> [WORK REQUIRED]
Once the line with "Select the isometric" is found in the entries below, repeat it and each following line exactly, up to and including the line with "This screenshot has width=1336, height=663.". Add no other lines.

** Opening RECORDS SHOWN block **

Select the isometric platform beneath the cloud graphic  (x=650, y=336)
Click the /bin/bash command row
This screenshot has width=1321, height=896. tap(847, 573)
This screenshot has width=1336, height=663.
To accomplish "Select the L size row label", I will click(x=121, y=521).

** Closing RECORDS SHOWN block **
** Opening RECORDS SHOWN block **

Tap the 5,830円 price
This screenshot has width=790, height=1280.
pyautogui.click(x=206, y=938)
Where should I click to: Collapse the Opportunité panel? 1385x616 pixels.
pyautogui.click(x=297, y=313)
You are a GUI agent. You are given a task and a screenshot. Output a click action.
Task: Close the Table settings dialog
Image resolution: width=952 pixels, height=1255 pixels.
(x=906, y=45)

** Closing RECORDS SHOWN block **
** Opening RECORDS SHOWN block **

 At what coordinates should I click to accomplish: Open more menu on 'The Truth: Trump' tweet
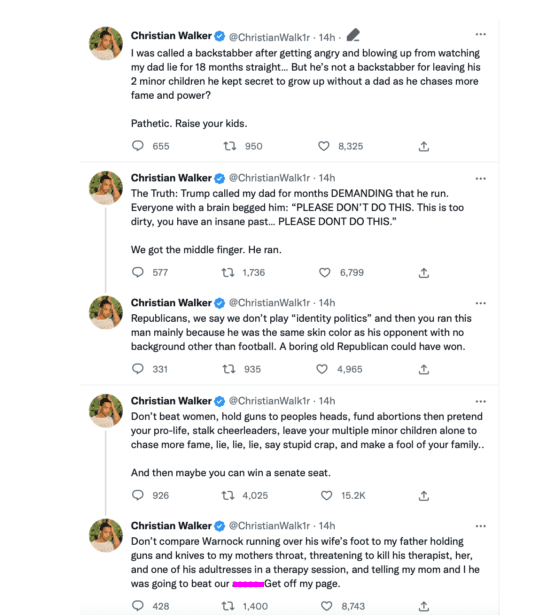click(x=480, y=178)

** Closing RECORDS SHOWN block **

> [OUTPUT FOR THIS EXERCISE]
Select the isometric platform beneath the cloud graphic  (x=650, y=336)
Click the /bin/bash command row
This screenshot has width=1321, height=896. tap(847, 573)
This screenshot has width=1336, height=663.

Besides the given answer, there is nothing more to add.